== Problem to work on ==
Set down exactly, from the records below, the line with "This screenshot has width=275, height=124." through the line with "Given: Open the Last 7 days dropdown", and nothing else.

== Given records ==

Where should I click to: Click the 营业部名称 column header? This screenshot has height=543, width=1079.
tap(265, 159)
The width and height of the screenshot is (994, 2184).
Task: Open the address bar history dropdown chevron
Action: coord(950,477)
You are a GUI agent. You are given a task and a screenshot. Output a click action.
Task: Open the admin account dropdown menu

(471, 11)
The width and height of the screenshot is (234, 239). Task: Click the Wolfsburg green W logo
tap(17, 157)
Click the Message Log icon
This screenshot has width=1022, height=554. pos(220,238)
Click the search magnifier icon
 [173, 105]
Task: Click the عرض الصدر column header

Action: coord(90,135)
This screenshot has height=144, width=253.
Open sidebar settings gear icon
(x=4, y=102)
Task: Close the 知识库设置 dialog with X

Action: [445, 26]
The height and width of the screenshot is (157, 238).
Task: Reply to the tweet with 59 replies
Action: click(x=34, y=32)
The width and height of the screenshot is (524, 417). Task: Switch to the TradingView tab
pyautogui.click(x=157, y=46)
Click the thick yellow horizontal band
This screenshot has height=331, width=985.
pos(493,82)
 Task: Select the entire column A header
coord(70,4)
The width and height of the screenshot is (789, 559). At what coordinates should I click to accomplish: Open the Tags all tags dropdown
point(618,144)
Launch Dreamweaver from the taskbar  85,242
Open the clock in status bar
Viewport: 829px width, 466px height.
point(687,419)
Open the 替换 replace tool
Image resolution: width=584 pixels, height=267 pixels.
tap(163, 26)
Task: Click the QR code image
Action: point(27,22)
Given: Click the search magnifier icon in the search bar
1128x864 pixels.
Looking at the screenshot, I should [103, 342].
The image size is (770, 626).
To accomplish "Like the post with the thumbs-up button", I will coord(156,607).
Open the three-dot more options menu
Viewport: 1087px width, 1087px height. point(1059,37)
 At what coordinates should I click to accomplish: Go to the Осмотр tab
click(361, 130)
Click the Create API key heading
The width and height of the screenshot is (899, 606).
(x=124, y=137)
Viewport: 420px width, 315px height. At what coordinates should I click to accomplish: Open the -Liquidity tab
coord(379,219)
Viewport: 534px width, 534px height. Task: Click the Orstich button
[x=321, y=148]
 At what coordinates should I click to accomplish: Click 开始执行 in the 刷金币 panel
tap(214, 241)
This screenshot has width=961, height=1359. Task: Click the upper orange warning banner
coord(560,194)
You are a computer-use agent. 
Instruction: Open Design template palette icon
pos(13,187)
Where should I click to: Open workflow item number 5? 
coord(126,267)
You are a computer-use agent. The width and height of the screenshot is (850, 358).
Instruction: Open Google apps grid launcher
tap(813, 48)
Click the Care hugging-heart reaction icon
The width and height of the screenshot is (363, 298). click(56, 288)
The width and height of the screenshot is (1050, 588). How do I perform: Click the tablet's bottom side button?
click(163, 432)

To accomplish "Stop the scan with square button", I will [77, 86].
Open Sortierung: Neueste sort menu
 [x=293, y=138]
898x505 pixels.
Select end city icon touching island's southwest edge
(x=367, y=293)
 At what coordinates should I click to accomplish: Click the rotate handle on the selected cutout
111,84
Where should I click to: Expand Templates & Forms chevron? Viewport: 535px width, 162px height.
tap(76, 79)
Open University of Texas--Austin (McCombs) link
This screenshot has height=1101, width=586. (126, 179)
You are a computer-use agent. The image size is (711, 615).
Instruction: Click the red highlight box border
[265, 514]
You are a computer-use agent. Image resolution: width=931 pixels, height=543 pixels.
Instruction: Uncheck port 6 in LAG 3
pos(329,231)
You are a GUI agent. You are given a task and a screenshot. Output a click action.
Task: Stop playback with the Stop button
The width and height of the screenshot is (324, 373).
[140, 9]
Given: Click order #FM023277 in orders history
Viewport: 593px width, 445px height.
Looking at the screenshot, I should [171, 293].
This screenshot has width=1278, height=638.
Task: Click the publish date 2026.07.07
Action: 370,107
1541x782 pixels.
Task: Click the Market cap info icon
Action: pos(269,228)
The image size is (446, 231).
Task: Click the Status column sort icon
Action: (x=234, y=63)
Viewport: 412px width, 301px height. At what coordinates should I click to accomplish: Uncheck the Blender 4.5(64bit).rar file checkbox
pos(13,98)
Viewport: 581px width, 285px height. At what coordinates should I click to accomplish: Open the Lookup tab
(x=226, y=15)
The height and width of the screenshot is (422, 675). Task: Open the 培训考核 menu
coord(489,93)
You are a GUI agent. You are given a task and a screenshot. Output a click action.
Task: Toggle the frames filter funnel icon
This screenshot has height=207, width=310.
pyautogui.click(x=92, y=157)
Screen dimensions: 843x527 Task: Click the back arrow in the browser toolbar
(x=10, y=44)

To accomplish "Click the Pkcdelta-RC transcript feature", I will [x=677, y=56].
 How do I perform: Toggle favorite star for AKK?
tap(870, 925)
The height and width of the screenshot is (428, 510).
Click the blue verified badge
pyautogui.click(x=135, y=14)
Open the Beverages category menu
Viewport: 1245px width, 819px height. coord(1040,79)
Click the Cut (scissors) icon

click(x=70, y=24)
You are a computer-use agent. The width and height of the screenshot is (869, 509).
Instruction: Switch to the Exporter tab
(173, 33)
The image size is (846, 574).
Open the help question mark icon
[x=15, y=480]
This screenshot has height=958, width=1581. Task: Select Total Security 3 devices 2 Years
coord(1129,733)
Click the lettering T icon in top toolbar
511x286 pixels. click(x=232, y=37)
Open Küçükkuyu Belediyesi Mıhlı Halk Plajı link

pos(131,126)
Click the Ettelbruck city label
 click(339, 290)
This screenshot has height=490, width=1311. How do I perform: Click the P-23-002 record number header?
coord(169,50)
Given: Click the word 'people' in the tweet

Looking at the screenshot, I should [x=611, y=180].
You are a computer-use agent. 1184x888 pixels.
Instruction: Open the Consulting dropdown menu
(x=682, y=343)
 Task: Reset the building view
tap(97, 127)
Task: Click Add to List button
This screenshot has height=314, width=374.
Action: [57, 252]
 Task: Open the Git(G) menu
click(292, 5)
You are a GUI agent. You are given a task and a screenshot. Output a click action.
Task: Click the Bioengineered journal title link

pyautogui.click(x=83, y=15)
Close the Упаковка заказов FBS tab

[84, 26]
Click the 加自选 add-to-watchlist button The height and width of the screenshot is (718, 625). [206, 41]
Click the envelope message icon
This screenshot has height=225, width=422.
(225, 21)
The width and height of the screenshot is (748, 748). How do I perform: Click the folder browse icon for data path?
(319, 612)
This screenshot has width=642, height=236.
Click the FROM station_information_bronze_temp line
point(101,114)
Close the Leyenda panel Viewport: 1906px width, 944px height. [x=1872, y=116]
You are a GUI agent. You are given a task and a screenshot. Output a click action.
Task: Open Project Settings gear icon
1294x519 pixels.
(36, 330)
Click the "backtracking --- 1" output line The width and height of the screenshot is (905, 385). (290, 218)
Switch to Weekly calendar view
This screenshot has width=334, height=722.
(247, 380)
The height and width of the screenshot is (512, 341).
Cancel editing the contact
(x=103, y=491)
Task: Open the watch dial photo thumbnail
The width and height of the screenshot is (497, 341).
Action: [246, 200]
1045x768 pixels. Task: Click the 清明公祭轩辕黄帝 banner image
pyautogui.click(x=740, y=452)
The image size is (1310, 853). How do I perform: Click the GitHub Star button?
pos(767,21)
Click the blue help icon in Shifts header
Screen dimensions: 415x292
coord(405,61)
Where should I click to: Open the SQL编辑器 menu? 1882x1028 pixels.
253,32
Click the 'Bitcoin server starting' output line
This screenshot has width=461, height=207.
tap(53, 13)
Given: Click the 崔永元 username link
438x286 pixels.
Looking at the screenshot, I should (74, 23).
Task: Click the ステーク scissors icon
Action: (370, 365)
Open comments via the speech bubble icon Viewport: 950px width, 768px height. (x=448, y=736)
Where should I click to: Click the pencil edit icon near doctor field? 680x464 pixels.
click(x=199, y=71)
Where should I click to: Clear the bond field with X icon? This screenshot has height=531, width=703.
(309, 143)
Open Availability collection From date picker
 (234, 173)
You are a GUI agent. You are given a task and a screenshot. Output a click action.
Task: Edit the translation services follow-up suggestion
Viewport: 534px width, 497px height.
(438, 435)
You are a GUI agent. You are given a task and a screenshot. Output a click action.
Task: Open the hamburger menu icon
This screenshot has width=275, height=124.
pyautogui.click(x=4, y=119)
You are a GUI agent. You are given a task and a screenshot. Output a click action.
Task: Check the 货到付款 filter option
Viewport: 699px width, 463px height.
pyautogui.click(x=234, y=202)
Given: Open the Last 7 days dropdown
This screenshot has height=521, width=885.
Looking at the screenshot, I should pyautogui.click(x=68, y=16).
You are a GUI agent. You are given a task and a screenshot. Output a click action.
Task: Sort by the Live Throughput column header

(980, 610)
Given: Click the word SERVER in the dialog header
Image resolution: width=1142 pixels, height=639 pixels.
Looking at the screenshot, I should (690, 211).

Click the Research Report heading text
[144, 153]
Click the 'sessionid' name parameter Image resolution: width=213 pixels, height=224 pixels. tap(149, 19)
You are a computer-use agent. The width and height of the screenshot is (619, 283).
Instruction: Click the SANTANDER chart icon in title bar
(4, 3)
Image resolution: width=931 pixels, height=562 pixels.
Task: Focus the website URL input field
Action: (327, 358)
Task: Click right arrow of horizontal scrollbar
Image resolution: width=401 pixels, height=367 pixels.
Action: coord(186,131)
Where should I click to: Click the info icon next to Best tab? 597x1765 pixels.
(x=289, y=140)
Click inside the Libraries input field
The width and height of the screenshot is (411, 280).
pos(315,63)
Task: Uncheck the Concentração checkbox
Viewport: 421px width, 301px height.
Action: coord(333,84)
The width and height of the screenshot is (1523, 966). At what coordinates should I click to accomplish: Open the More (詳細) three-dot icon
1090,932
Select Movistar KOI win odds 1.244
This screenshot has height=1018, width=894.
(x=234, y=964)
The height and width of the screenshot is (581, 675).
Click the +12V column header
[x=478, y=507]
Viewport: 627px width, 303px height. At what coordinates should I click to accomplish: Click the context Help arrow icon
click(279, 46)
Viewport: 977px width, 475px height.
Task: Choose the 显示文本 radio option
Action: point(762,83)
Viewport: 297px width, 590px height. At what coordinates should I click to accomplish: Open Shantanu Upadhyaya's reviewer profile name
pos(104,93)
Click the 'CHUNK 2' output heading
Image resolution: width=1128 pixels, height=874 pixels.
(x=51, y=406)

== Output of the exercise ==
This screenshot has width=275, height=124.
pyautogui.click(x=4, y=119)
You are a GUI agent. You are given a task and a screenshot. Output a click action.
Task: Check the 货到付款 filter option
Viewport: 699px width, 463px height.
pyautogui.click(x=234, y=202)
Given: Open the Last 7 days dropdown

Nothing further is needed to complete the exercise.